== Requirement ==
Your task is to output the entries below word for word.

Pixel coordinate grounding data:
■ ■ ■ ■

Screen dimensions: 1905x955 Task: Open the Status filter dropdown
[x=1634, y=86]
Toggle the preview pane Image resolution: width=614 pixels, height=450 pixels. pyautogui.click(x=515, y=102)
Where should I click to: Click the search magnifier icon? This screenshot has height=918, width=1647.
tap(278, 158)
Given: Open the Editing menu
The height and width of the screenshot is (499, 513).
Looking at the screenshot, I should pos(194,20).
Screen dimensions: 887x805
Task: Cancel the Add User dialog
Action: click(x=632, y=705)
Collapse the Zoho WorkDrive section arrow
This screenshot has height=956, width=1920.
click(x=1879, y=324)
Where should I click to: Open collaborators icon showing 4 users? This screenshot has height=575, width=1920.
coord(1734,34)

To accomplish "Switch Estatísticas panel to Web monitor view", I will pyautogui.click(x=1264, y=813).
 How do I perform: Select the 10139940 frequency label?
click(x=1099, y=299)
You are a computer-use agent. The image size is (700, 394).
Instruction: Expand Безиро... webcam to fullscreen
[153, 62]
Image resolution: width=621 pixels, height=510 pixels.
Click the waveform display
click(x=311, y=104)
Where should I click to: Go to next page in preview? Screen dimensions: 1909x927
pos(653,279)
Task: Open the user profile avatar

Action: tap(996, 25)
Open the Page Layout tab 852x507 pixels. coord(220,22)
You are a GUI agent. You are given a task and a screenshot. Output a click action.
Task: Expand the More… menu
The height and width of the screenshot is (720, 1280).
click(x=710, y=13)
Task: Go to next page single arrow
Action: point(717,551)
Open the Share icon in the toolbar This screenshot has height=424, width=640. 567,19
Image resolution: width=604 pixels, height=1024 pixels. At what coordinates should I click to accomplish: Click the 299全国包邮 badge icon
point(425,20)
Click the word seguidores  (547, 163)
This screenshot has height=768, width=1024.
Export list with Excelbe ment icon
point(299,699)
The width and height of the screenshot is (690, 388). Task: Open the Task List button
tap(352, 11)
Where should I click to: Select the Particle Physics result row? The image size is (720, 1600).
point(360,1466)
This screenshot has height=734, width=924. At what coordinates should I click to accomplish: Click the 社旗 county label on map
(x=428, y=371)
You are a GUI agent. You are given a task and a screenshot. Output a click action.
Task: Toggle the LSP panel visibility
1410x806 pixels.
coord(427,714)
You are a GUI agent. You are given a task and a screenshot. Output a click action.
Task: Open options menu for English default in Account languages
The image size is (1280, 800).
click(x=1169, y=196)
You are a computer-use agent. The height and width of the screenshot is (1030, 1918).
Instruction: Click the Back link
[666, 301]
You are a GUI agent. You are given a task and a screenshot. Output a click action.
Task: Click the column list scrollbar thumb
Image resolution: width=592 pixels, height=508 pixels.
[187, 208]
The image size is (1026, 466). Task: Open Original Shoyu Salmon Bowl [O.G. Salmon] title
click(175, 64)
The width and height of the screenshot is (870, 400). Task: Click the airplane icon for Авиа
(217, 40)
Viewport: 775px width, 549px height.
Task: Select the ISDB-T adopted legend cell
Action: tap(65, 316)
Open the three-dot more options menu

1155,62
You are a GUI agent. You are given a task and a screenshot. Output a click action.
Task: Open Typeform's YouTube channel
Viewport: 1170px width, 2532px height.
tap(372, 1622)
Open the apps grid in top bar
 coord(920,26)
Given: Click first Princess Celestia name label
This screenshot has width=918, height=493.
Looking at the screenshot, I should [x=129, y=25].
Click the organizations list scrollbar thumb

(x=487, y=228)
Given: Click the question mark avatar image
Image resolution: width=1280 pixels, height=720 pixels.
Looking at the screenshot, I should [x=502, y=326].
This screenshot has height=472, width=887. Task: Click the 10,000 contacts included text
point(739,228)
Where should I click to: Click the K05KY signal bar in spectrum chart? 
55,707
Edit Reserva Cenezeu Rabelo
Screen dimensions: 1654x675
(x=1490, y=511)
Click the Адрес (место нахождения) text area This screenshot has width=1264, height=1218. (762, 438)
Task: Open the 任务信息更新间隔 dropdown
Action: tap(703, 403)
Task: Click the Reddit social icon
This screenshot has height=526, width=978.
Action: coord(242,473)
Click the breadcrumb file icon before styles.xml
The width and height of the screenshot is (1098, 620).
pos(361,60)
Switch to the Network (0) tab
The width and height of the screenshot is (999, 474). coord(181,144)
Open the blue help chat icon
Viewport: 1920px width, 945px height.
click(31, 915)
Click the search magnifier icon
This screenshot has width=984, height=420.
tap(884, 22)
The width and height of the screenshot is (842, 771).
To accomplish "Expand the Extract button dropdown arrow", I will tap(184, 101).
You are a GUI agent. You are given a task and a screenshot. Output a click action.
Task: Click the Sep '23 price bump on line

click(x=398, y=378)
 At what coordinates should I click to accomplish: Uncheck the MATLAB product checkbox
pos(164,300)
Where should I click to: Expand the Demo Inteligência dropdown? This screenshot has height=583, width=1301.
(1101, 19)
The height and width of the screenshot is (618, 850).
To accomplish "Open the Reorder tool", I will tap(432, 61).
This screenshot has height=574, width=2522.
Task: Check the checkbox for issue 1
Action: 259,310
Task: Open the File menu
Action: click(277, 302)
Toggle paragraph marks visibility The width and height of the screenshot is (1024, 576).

■ ■ ■ ■

== Your solution ==
Screen dimensions: 1905x955 Task: Open the Status filter dropdown
[x=1634, y=86]
Toggle the preview pane Image resolution: width=614 pixels, height=450 pixels. pyautogui.click(x=515, y=102)
Where should I click to: Click the search magnifier icon? This screenshot has height=918, width=1647.
tap(278, 158)
Given: Open the Editing menu
The height and width of the screenshot is (499, 513).
Looking at the screenshot, I should pos(194,20).
Screen dimensions: 887x805
Task: Cancel the Add User dialog
Action: click(x=632, y=705)
Collapse the Zoho WorkDrive section arrow
This screenshot has height=956, width=1920.
click(x=1879, y=324)
Where should I click to: Open collaborators icon showing 4 users? This screenshot has height=575, width=1920.
coord(1734,34)

To accomplish "Switch Estatísticas panel to Web monitor view", I will pyautogui.click(x=1264, y=813).
 How do I perform: Select the 10139940 frequency label?
click(x=1099, y=299)
You are a computer-use agent. The image size is (700, 394).
Instruction: Expand Безиро... webcam to fullscreen
[153, 62]
Image resolution: width=621 pixels, height=510 pixels.
Click the waveform display
click(x=311, y=104)
Where should I click to: Go to next page in preview? Screen dimensions: 1909x927
pos(653,279)
Task: Open the user profile avatar

Action: tap(996, 25)
Open the Page Layout tab 852x507 pixels. coord(220,22)
You are a GUI agent. You are given a task and a screenshot. Output a click action.
Task: Expand the More… menu
The height and width of the screenshot is (720, 1280).
click(x=710, y=13)
Task: Go to next page single arrow
Action: point(717,551)
Open the Share icon in the toolbar This screenshot has height=424, width=640. 567,19
Image resolution: width=604 pixels, height=1024 pixels. At what coordinates should I click to accomplish: Click the 299全国包邮 badge icon
point(425,20)
Click the word seguidores  (547, 163)
This screenshot has height=768, width=1024.
Export list with Excelbe ment icon
point(299,699)
The width and height of the screenshot is (690, 388). Task: Open the Task List button
tap(352, 11)
Where should I click to: Select the Particle Physics result row? The image size is (720, 1600).
point(360,1466)
This screenshot has height=734, width=924. At what coordinates should I click to accomplish: Click the 社旗 county label on map
(x=428, y=371)
You are a GUI agent. You are given a task and a screenshot. Output a click action.
Task: Toggle the LSP panel visibility
1410x806 pixels.
coord(427,714)
You are a GUI agent. You are given a task and a screenshot. Output a click action.
Task: Open options menu for English default in Account languages
The image size is (1280, 800).
click(x=1169, y=196)
You are a computer-use agent. The height and width of the screenshot is (1030, 1918).
Instruction: Click the Back link
[666, 301]
You are a GUI agent. You are given a task and a screenshot. Output a click action.
Task: Click the column list scrollbar thumb
Image resolution: width=592 pixels, height=508 pixels.
[187, 208]
The image size is (1026, 466). Task: Open Original Shoyu Salmon Bowl [O.G. Salmon] title
click(175, 64)
The width and height of the screenshot is (870, 400). Task: Click the airplane icon for Авиа
(217, 40)
Viewport: 775px width, 549px height.
Task: Select the ISDB-T adopted legend cell
Action: tap(65, 316)
Open the three-dot more options menu

1155,62
You are a GUI agent. You are given a task and a screenshot. Output a click action.
Task: Open Typeform's YouTube channel
Viewport: 1170px width, 2532px height.
tap(372, 1622)
Open the apps grid in top bar
 coord(920,26)
Given: Click first Princess Celestia name label
This screenshot has width=918, height=493.
Looking at the screenshot, I should [x=129, y=25].
Click the organizations list scrollbar thumb

(x=487, y=228)
Given: Click the question mark avatar image
Image resolution: width=1280 pixels, height=720 pixels.
Looking at the screenshot, I should [x=502, y=326].
This screenshot has height=472, width=887. Task: Click the 10,000 contacts included text
point(739,228)
Where should I click to: Click the K05KY signal bar in spectrum chart? 
55,707
Edit Reserva Cenezeu Rabelo
Screen dimensions: 1654x675
(x=1490, y=511)
Click the Адрес (место нахождения) text area This screenshot has width=1264, height=1218. (762, 438)
Task: Open the 任务信息更新间隔 dropdown
Action: tap(703, 403)
Task: Click the Reddit social icon
This screenshot has height=526, width=978.
Action: coord(242,473)
Click the breadcrumb file icon before styles.xml
The width and height of the screenshot is (1098, 620).
pos(361,60)
Switch to the Network (0) tab
The width and height of the screenshot is (999, 474). coord(181,144)
Open the blue help chat icon
Viewport: 1920px width, 945px height.
click(31, 915)
Click the search magnifier icon
This screenshot has width=984, height=420.
tap(884, 22)
The width and height of the screenshot is (842, 771).
To accomplish "Expand the Extract button dropdown arrow", I will tap(184, 101).
You are a GUI agent. You are given a task and a screenshot. Output a click action.
Task: Click the Sep '23 price bump on line

click(x=398, y=378)
 At what coordinates should I click to accomplish: Uncheck the MATLAB product checkbox
pos(164,300)
Where should I click to: Expand the Demo Inteligência dropdown? This screenshot has height=583, width=1301.
(1101, 19)
The height and width of the screenshot is (618, 850).
To accomplish "Open the Reorder tool", I will tap(432, 61).
This screenshot has height=574, width=2522.
Task: Check the checkbox for issue 1
Action: 259,310
Task: Open the File menu
Action: click(277, 302)
Toggle paragraph marks visibility The width and height of the screenshot is (1024, 576).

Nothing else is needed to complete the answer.